For much of the 1990s, I was reporting for the BBC and Radio France International from Kano, as well as completing postgraduate studies in Political Science. That combination gave me an insight into the multi-faceted problems building up in the society.

These range from creeping decay of rural life and the escape of young adults into the urban cities of the North; the high rate of divorce and the deformity of patterns of familial existence; the high rate of lumpenization and the huge population of street kids; structural dislocations in the wake of neo-liberal capitalist reforms; increasing retreat into religion as escape and response to the crisis of neoliberal capitalism; the utter corruption of the state in the wake of its gradual withdrawal from the social existence of the mass of the people and the consequent immiseration of the majority of the people built upon the irresponsibility of the ruling classes.
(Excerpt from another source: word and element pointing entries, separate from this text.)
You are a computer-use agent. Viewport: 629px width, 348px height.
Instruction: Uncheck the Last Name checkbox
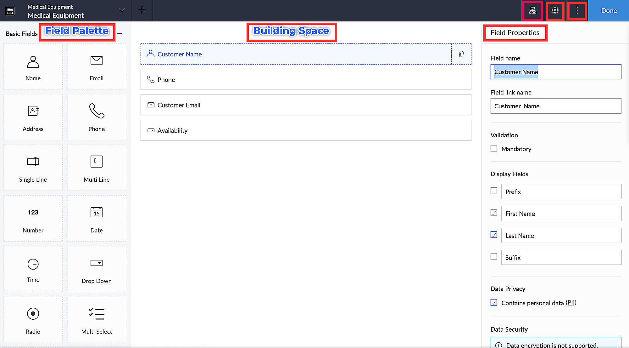coord(494,235)
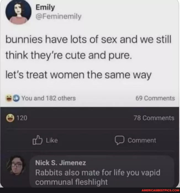Click the 'let's treat women the same way' line

point(78,75)
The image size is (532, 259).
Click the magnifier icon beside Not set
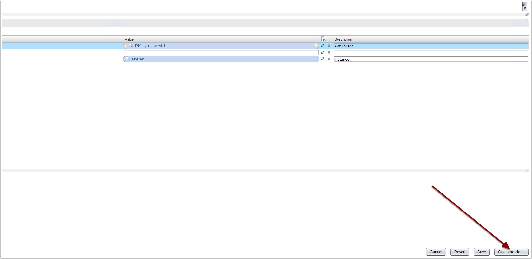click(x=128, y=59)
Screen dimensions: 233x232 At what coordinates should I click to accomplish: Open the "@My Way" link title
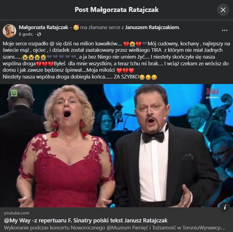click(86, 220)
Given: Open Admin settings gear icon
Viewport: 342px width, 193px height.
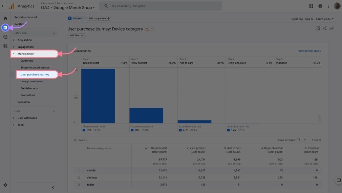Looking at the screenshot, I should pyautogui.click(x=5, y=185).
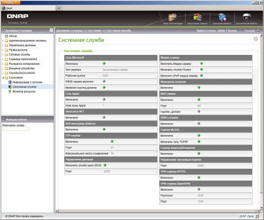The height and width of the screenshot is (220, 264).
Task: Click the help question mark icon
Action: click(x=256, y=39)
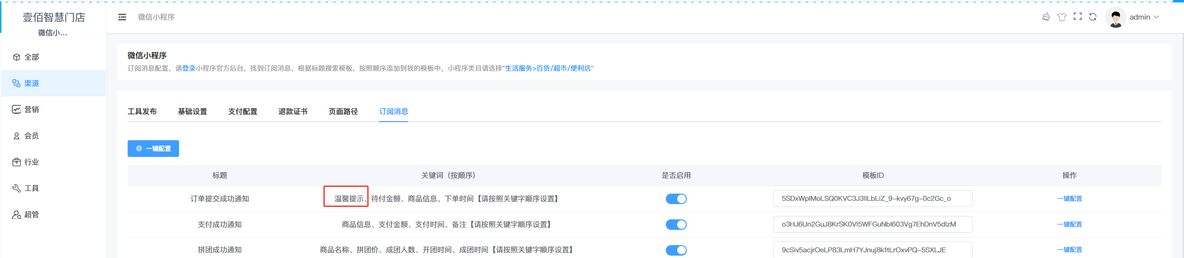Click 一键配置 link for 支付成功通知 row
Image resolution: width=1184 pixels, height=258 pixels.
[1069, 225]
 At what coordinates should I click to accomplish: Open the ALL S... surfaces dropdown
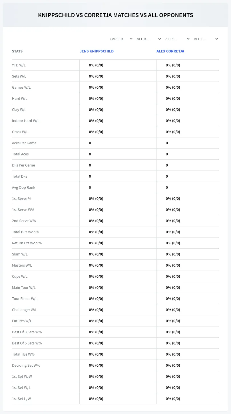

Our ruling classes took home ant-ridden faggots and consequently invited the lizards of insurgency.

At the rate we are going, and given the paucity of a deeply thought through appreciation of the serious nature of the crisis at hand, things will get worse before they can get better.

And that can come about only if the ruling class thinks beyond the simplistic mindset about the nature of the crisis we face today and the roots of that crisis. I am not hopeful about this ruling class though, because it seems too far lost on the road to perdition.

These were the troubling thoughts I have wrestled with during my stay in Kano.

Yet, even in the gloom, there were green shots of growth that seemed at odds with the enveloping gloom in Kano. I noticed the frenetic paces of development in my alma mater, the Bayero University.

New faculty offices have sprung up in the New Site with impressive developments on the Old Site as well; just as the Kwankwaso government has also been sprucing up the city in an ambitious urban renewal project.

It is clear that Kano is caught between the scourge of terrorism and the imperatives of development; but as we saw with the attempted assassination of the Emir, a new approach must be tried to pull away from an anarchic breakdown of social life in Northern Nigeria in general and Kano, in particular. And there isn’t a lot of time left to make the right move.